Fig. 1. AFM image of Lys-FS naoparticles on a glass substrate and their height distribution (a); HRTEM image of a single Lys-FS nanoparticle (b)
FTIR reflectance spectra of all the purified samples exhibited characteristic secondary amide bands at ca. 1650—1650, 1550 and 1300 cm-1 (Fig. 2, a), indicative of peptide bonds formation. Thus products of the thermal or laser treatment contained peptide chains formed by polycondensation of L-lysine molecules. Second derivative analysis reveals position of Lys-FS amide I and amide III bands at 1547 and 1302 cm-1, which is indicative of the a-helix peptide conformation [7, 8]. At the same time in Lys-HT the position of amide I (1666 cm-1) and amide III (1311 cm-1) show a more disordered secondary structure consisting of a combination of extended PII helix and turns. Additionally FTIR spectra exhibited CH2 stretching and bending vibrations from the lysine side chains, COO- stretching vibrations from peptide terminal residues, NH, OH and CH stretching vibrations.

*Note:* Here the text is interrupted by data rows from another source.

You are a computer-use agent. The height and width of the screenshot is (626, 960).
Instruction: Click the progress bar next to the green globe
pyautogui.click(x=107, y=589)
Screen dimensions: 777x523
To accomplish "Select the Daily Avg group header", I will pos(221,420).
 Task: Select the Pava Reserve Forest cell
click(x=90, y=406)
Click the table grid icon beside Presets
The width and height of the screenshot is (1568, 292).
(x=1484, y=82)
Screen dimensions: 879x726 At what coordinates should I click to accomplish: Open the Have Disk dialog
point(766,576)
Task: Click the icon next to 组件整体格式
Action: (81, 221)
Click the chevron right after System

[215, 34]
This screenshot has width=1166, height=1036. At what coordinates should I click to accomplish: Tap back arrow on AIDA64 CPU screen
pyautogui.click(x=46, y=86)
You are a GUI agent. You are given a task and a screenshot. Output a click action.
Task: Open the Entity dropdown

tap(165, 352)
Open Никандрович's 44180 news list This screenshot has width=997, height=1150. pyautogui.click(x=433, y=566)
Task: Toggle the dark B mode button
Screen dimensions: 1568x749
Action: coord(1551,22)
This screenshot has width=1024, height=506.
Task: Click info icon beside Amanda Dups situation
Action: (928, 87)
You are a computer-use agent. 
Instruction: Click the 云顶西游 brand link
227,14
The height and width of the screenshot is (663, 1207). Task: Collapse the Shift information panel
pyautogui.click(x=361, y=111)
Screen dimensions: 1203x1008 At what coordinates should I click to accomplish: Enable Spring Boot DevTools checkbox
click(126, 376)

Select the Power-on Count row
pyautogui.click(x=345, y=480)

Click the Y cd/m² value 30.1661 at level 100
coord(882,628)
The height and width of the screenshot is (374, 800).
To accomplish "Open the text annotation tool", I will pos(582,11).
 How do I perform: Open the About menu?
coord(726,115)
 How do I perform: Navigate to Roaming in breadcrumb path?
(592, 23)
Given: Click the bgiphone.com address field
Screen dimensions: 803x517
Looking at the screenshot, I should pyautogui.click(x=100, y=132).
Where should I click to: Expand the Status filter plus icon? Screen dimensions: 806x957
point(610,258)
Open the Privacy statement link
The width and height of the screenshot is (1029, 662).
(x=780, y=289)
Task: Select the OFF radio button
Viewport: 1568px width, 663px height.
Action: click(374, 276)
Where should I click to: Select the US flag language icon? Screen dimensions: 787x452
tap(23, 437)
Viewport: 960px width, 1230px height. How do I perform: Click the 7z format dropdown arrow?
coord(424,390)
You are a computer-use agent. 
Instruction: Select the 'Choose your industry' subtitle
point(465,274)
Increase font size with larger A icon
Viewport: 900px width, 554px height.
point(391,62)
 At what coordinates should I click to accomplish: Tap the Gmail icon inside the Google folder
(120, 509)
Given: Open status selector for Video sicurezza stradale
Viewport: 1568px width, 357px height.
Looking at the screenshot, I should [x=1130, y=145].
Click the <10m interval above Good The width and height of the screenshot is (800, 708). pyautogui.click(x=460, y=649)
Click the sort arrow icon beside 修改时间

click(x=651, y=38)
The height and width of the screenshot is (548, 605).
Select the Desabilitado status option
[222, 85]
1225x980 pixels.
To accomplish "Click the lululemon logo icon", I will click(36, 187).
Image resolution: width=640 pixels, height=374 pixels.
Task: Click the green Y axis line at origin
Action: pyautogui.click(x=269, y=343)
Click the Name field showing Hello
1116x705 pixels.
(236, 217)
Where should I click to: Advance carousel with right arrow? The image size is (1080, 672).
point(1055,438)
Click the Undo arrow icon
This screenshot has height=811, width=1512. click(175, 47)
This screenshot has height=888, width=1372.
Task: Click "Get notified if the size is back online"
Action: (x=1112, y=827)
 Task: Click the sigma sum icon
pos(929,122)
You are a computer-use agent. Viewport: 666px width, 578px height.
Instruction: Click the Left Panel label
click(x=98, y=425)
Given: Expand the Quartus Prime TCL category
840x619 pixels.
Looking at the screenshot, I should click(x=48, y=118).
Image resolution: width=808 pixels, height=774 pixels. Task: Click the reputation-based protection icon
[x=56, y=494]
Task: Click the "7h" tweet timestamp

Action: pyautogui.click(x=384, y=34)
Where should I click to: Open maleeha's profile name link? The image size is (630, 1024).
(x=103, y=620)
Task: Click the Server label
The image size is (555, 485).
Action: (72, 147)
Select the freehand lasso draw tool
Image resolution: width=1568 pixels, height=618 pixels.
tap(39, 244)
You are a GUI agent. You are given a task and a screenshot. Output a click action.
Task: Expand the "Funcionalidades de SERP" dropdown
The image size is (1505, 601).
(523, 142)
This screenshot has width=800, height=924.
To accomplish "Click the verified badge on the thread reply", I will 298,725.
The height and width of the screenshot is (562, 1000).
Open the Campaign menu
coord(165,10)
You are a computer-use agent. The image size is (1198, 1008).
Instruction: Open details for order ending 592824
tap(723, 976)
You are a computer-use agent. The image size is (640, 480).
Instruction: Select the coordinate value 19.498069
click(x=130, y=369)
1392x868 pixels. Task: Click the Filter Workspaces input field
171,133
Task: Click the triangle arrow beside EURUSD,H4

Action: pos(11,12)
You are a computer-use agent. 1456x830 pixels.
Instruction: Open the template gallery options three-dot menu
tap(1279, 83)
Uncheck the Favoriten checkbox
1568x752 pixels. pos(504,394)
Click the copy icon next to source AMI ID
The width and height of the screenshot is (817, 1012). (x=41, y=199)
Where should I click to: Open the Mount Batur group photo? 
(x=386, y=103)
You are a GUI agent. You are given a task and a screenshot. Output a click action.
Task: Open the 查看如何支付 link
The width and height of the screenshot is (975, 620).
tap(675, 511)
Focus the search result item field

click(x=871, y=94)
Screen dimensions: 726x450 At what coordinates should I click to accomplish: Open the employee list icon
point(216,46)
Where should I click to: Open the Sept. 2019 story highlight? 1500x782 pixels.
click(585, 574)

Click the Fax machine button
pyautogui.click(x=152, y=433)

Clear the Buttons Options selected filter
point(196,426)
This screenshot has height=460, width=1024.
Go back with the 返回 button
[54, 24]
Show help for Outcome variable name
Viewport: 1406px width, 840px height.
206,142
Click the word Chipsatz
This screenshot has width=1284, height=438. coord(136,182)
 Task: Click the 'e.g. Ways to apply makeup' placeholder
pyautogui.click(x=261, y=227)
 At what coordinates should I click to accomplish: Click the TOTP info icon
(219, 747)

Fig. 2. FTIR (a) and Raman (b) spectra of Lys-FS, Lys-HT and Lys-MW
Raman spectra of all the three samples demonstrated broad bands centered at 1310 and 1580 cm-1, which are D and G bands typical for carbonaceous materials and are indicative of sp2-hybridized carbon forming C = C bonds and honeycomb structures of fused benzene rings. Another band at 2120 cm-1 attributed to C = C stretching was especially strong in Lys-FS spectra. Thus, in addition to the peptide chains with sp3-hybridizedcarbon all the samples contained unsaturated fragment with sp2 and sp3-hybridized carbon.
Polycondensation of L-lysine molecules into peptide chains removes one oxygen atom from each residue and therefore must result in decrease of O and increase of C and N elemental content compared with L-lysine. EDS measurements for Lys-HT confirm these changes and show that its elemental content was similar to poly-lysine (Table 1), thus it mostly consists of lysine olygormers (polymers). At the same time Lys-FS and Lys-MW exhibited much larger oxygen content than poly-lysine, probably due to oxidation in presence of the atmospheric air, which compensated for a loss of oxygen in the polycondensation reaction. This oxidation is confirmed by a stronger OH stretching band on the FTIR spectra of Lys-FS and Lys-MW compared with Lys-HT. C:N atomic ratio for all the three samples was larger than 3:1 ratio expected for L-lysine or poly-L-lysine. This change is indicative of the onset of carbonization and removal of nitrogen. The C:N ratio and consequently the scale of carbonization was the largest for Lys-FS.
Table 1
CNO Elemental composition of the samples compared with L-lysine and poly-lysine
Sample C (at. %) N (at. %) O (at. %) C:N ratio N:O ratio
L-lysine 60 20 20 3 1
Poly-L-lysine 66.7 22.2 11.1 3 2
Lys-FS 61.1 17.8 21.2 3.43 0.84
Lys-HT 65.5 20.8 13.7 3.15 1.52
Lys-MW 61.2 20.0 18.8 3.06 1.06
In summary, the chemical analysis revealed that products of L-lysine heating or laser treatment are formed by processes of L-lysine polycondensation, oxidation and partial carbonization of resulting poly-(olygo-)peptides. Carbonization converts peptide fragments to unsaturated moieties with sp2- and sp3-hybridized carbon, which is a probable mechanism for formation of light-absorbing chromophore groups. Whereas hydrothermal and microwave treatment mostly produces relatively short L-lysine olygomers, femtosecond laser treatment tends to produce larger polymer nanoparticles and induces larger oxidation and carbonization effect. Carbonization and graphitization of polymer nanoparticles can produce carbon onion structures revealed by the HRTEM.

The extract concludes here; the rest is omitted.